Tuğluk’un hastalığı nedeniyle tahliye edilmesi gerektiğinin belirtildiği açıklamada şu ifadelere yer verildi:
“Bugün burada olmamızın sebeplerinden biri de, temel görevlerinden biri insan haklarının korunmasını sağlamak ve denetlemek olan Baroların, son dönemde sıkça gündeme gelen hasta mahpuslar ve cezaevlerinde ölümler konusunda sessiz kalmalarıdır. Dünyanın en büyük barosu olarak övünen İstanbul Barosu’nun, kendi üyelerinden biri olan Aysel Tuğluk için bugüne kadar sessiz kalması kabul edilemez. İstanbul barosu başta olmak üzere 82 il barosunu ve Türkiye Barolar Birliği’ni, Aysel Tuğluk ve onun nezdinde tüm hasta mahpusların yaşam hakkını savunmaya davet ediyoruz.

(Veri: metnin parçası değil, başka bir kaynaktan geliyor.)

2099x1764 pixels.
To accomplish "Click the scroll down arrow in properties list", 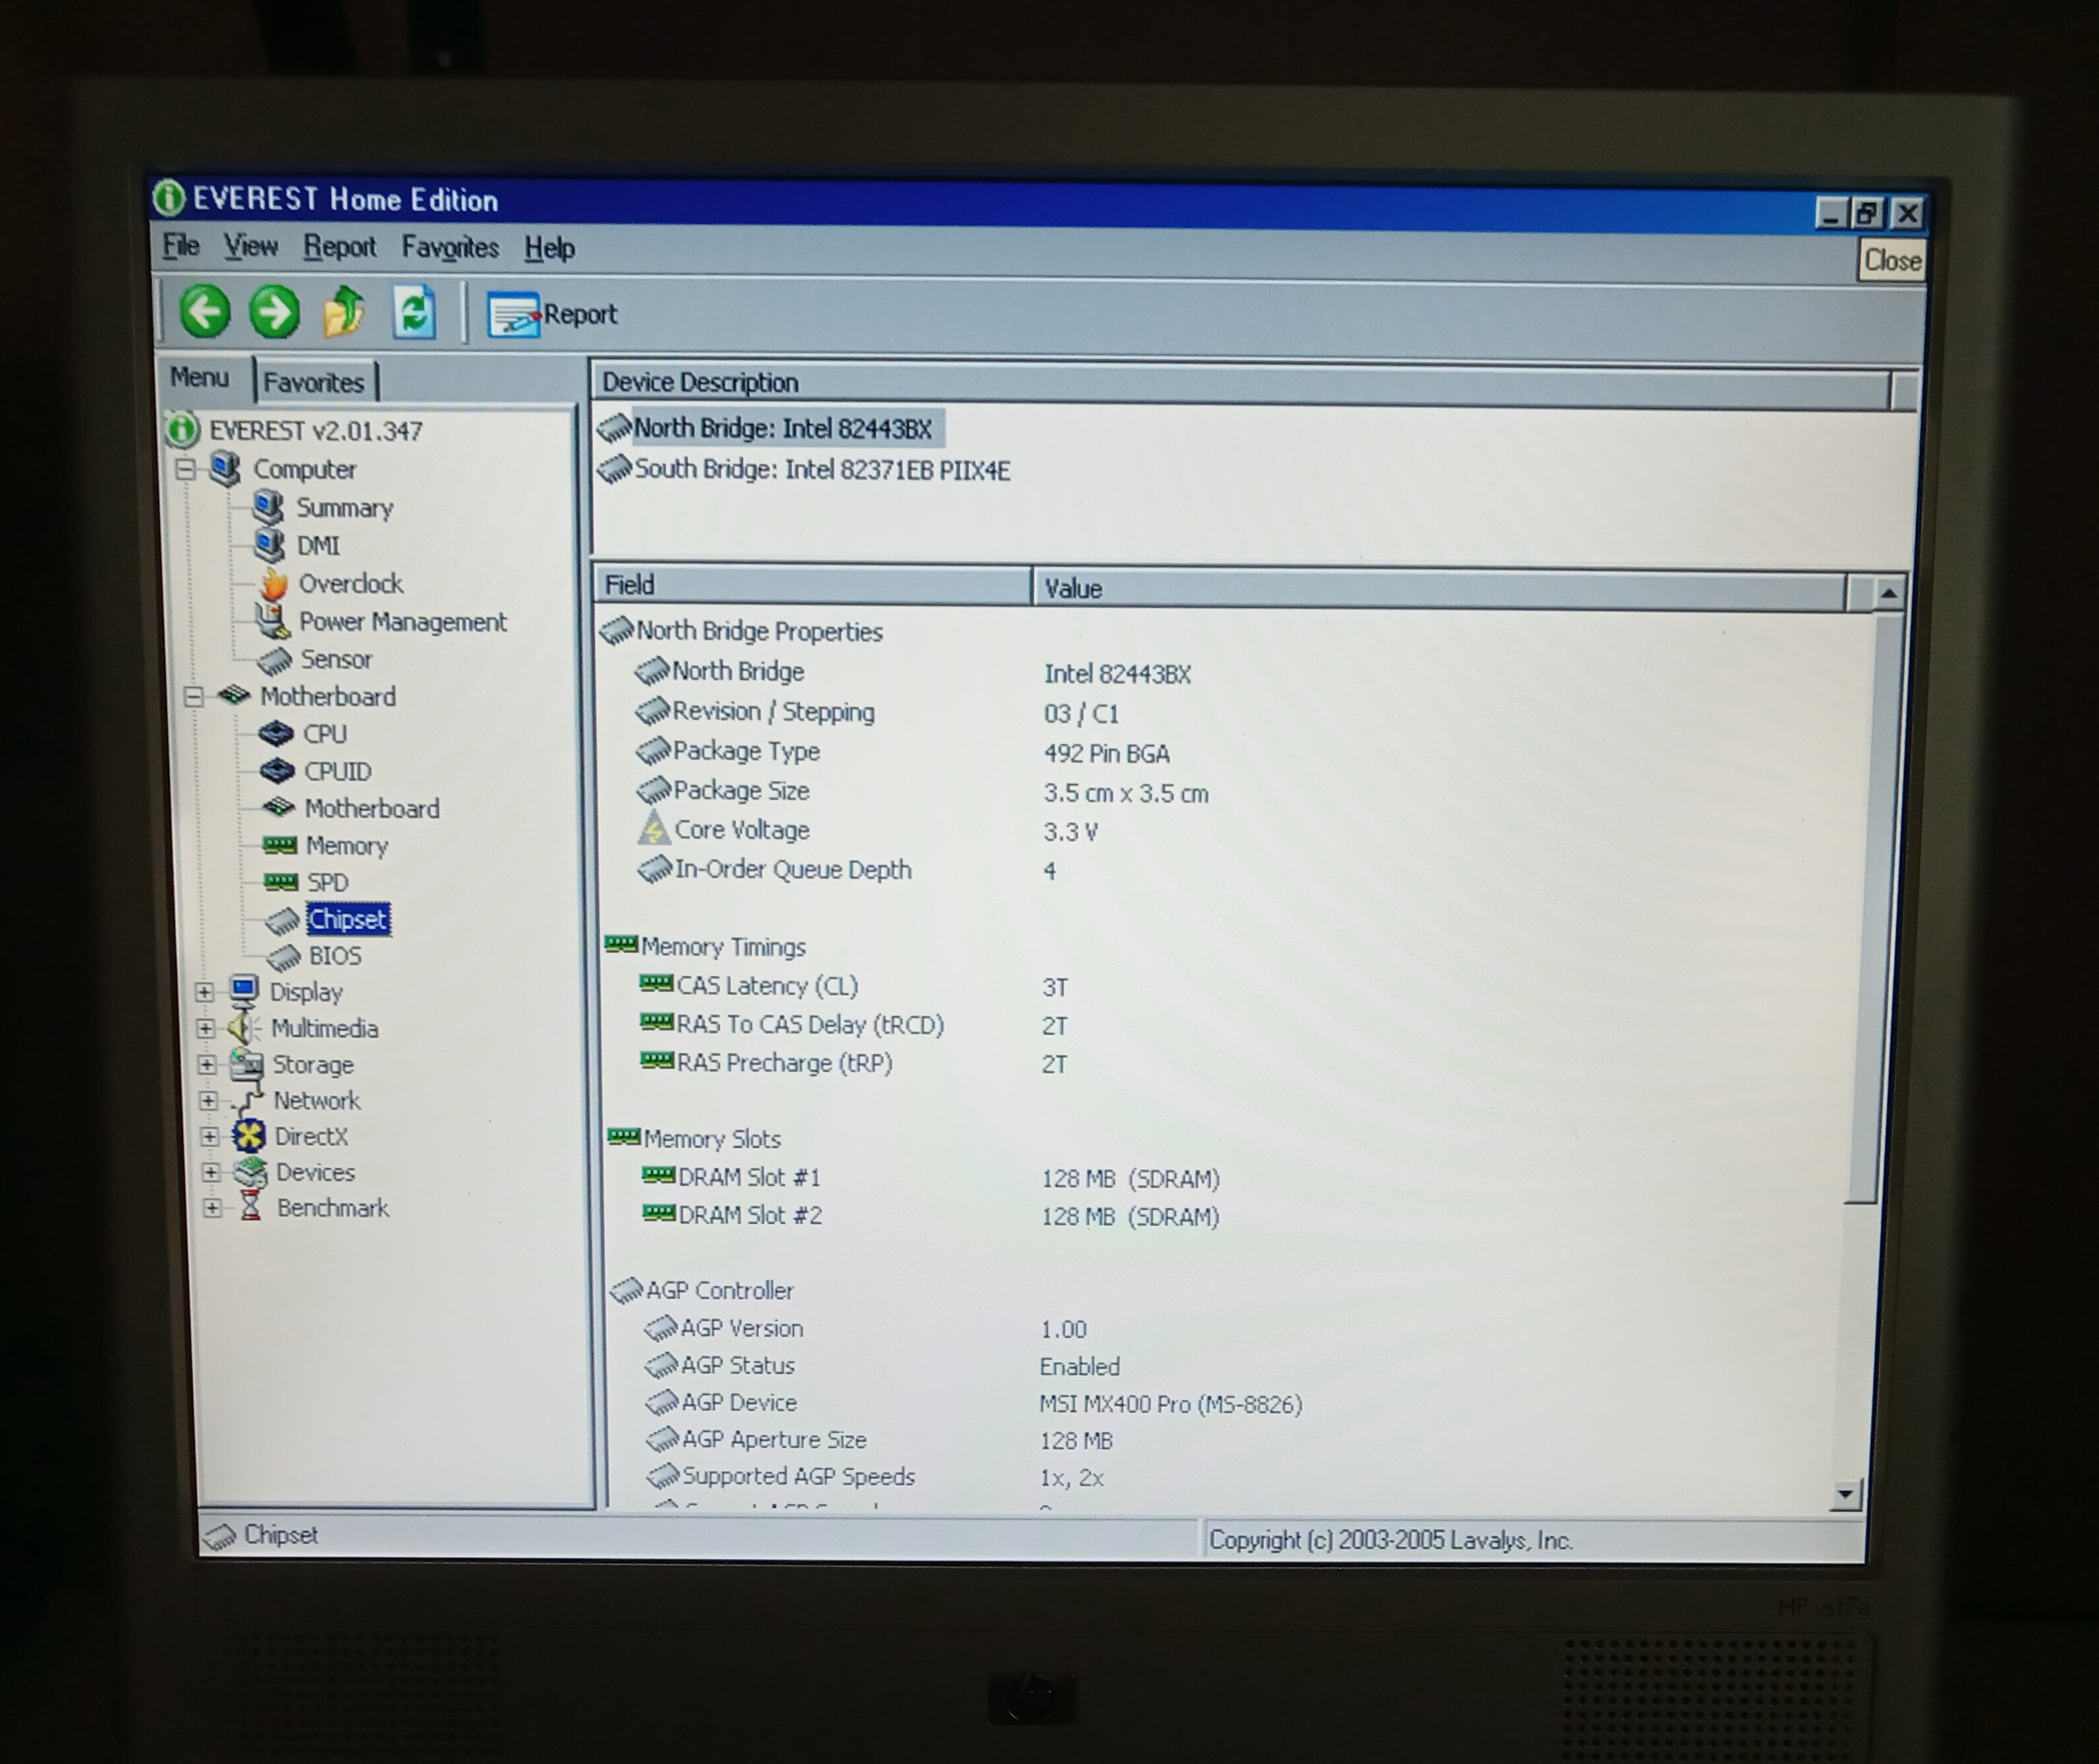I will (x=1845, y=1495).
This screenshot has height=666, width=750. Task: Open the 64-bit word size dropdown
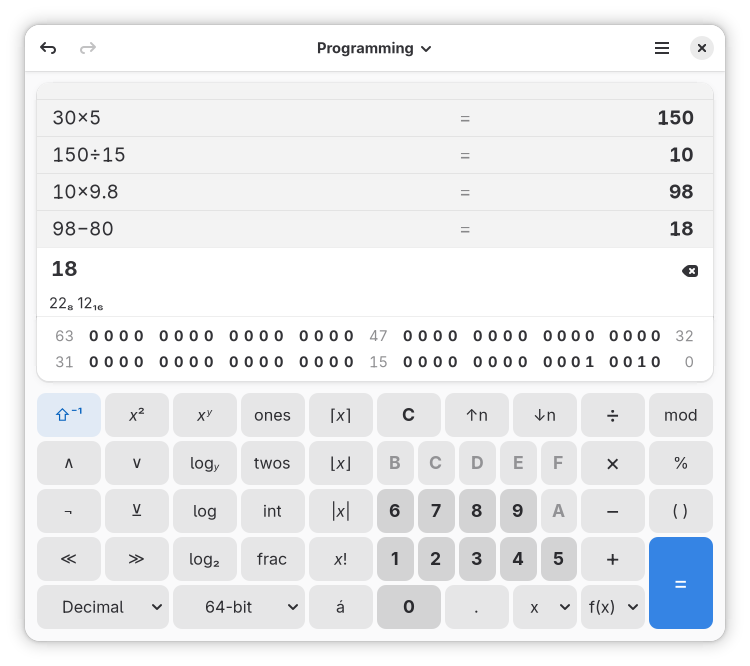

Senelerce kadına yönelik her türlü şiddete karşı ve kadın özgürlüğü için mücadele etmiş bir siyasetçi olarak bugün kendisine yaşatılanlara itiraz ediyor; Aysel Tuğluk’un tahliyesini talep ediyoruz. Ayrıca, “Kadınlar İçin Adalet” talebimiz doğrultusunda Tuğluk ve onun gibi siyasi sebeplerle mahpus edilen tüm kadınların özgürlüklerine kavuşması talebimizi yineliyoruz.”